Directed by: Nikolaj Arcel
Starring: Idris Elba, Matthew McConaughey, Tom Taylor, Claudia Kim, Fran Kranz, Abbey Lee, Jackie Earle Haley
Runtime: 95 min
Another adaptation from a Stephen King's book and this time it's a big one. The Dark Tower tells the story of a gunslinger, Roland Deschain (Idris Elba), who has been protecting a tower that holds the universe together, from the Man in Black, also known as Walter O'Dim (Matthew McConaughey).
With every world's fate at stake, a final battle between good and evil starts, as Roland tries to defend the tower one last time.
I didn't read any of King's novels. Honestly, I'm not a reader at all, so this review is coming from someone that doesn't really know or care about what's on the books unless it's perfectly clear that the film is negatively affected by something related to its source material ... Unfortunately, this is the case.

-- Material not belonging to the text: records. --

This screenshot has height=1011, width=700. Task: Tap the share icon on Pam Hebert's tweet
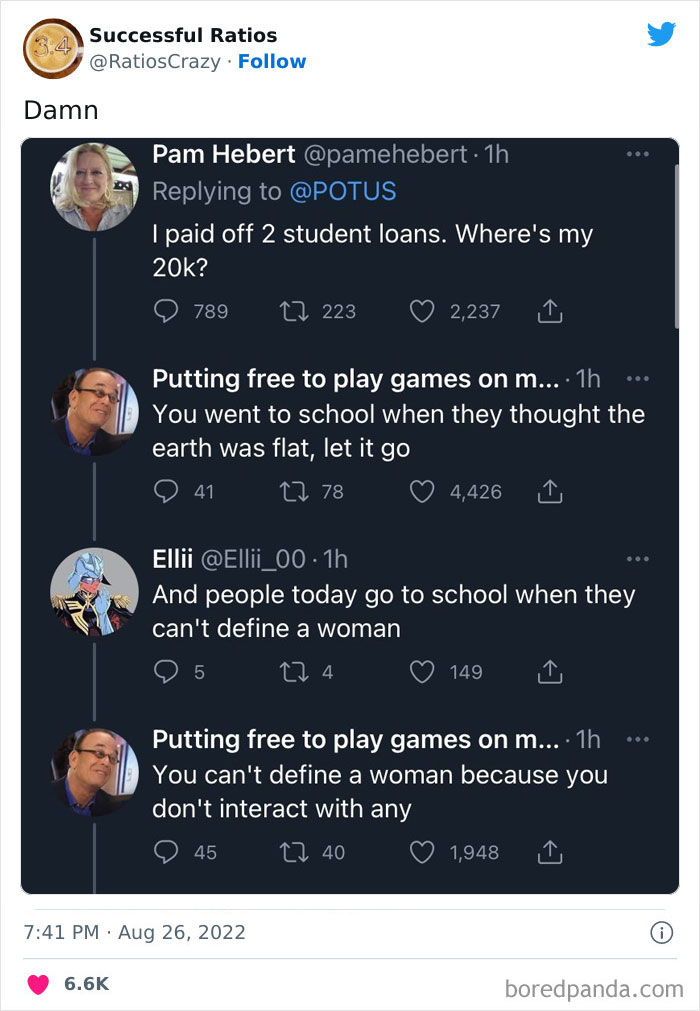tap(548, 311)
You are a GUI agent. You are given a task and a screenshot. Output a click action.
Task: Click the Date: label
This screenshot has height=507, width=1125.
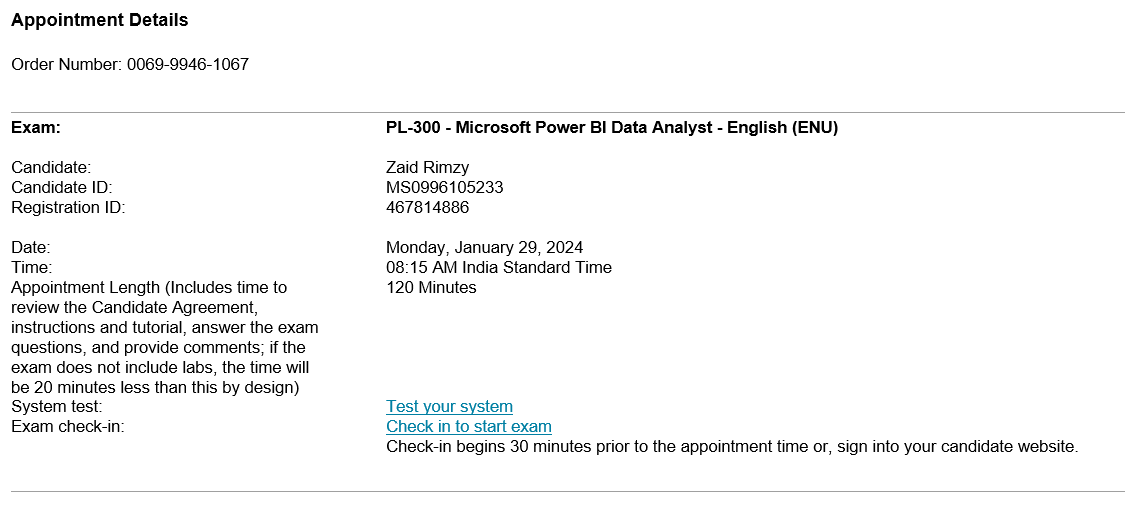coord(31,248)
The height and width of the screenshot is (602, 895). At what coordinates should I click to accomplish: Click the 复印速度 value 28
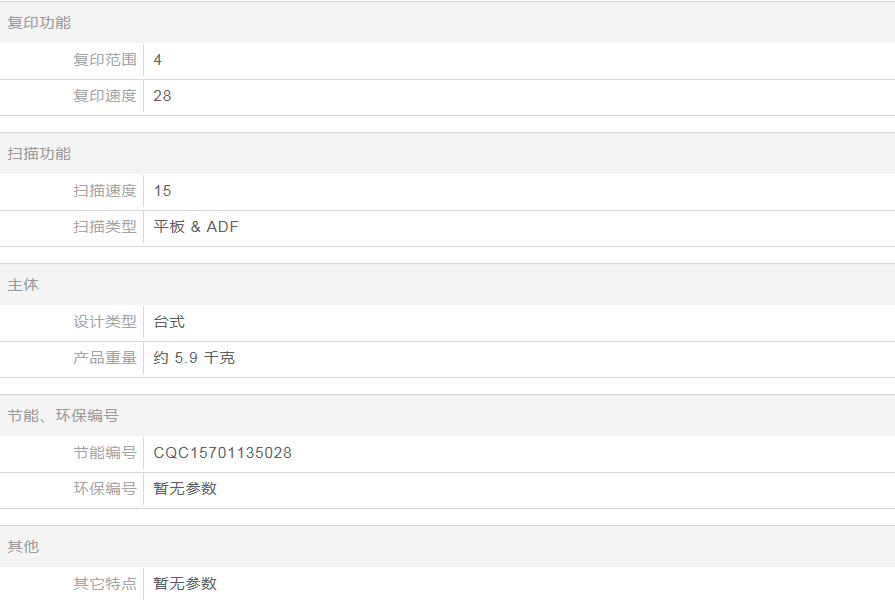[162, 96]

I can't be the guy that starts annoying people around saying, "Oh, in the book it isn't like this ... oh, this scene/character/subplot isn't in the book ... book, book, book". I really can't be that guy since I don't read them, but there's something that this movie clearly lacks and that's depth to its own world.
Nevertheless, I'll start with my pros. My major praise goes to the chemistry between Idris Elba and Tom Taylor (Jake). Their characters cross paths at the end of the first act and from that moment on, every single scene with them has something to deliver to the audience. There are some very compelling and emotional scenes, as well as some surprisingly funny bits here and there. For me, this is what keeps the film going, without ever feeling monotonous or boring.
Elba is a true badass as Roland and I think he's one of the best action/thriller's actors working today. This character has a deep and tragic backstory that makes us care for him, so when the action goes down the movie elevates itself due to its protagonist. Taylor is truly amazing asJake, who also has a heartfelt and captivating story going on with his family and with himself since he's no ordinary boy. The young actor proves himself through an excellent job portraying a multiple-layered character with tons of emotions.
The film's concept is pretty interesting and the universe where the screenplay takes place is very intriguing, which actually improved the first act's quality. The action sequences are well-filmed due to some cool scenes with slow-motion and good stunt work, but they're never something more than one would expect.
Matthew McConaughey is great as the Man in Black and if it wasn't for him, I think that this villain could have been a huge problem. Walter is the cliche bad guy, who wants to rule the universe because he desires power and control. He has no unique motivations and I feel nothing towards him since I have no reason to love him or hate him.
Going back to my first couple of paragraphs, I can't help but feel that something is missing. A lot of details from the overall story are omitted for sure because some parts of it just seem inexplicable or unexplored, which even makes some of the movie's logic fall apart. I know for a fact that this isn't an adaptation of just one book but from several instead, so I'm pretty sure that a lot of the missing information is lost somewhere in the books due to the director and writers' questionable choices.
This leads to a lack of plot's depth since there's so much left to explore by the end of the film. Once again, the studios focused on instantly building a franchise without first working on making a good movie and only then start developing a saga. There's so much mystery surrounding this new world, but the only "answers" that I get come from expositional dialogue, something excessively present in this film.
The plot is as conventional as it can be and that kind of ruins the whole movie. There's never an incredibly suspenseful moment since the screenplay follows every cliche that ever existed. The ending feels abrupt and the supposedly awesome, tension-full last battle between good and evil, falls flat.
I think part of the script's problem is definitely the film's runtime. For an adaptation this big, 95min is so short that I find hard to believe that no one realized that this wasn't going to work. If you're a fan of King's novels, I'm pretty sure you're going to feel disappointed, at least. If not, then you'll just find this movie "ok". It's nothing that you haven't seen before, but it can just entertain for an hour and a half.
All in all, The Dark Tower has an interesting concept and a mysterious universe open to exploring. The cast is great, especially Idris Elba and Tom Taylor, who have amazing chemistry. Their well-developed characters share most of the film's best scenes, from the action sequences to the funniest moments. However, the huge lack of depth to the story, an extremely conventional plot, a very cliche villain, a lot of expositional dialogue and a surprisingly short runtime bring the movie down to the floor, but they still leave it just breathing.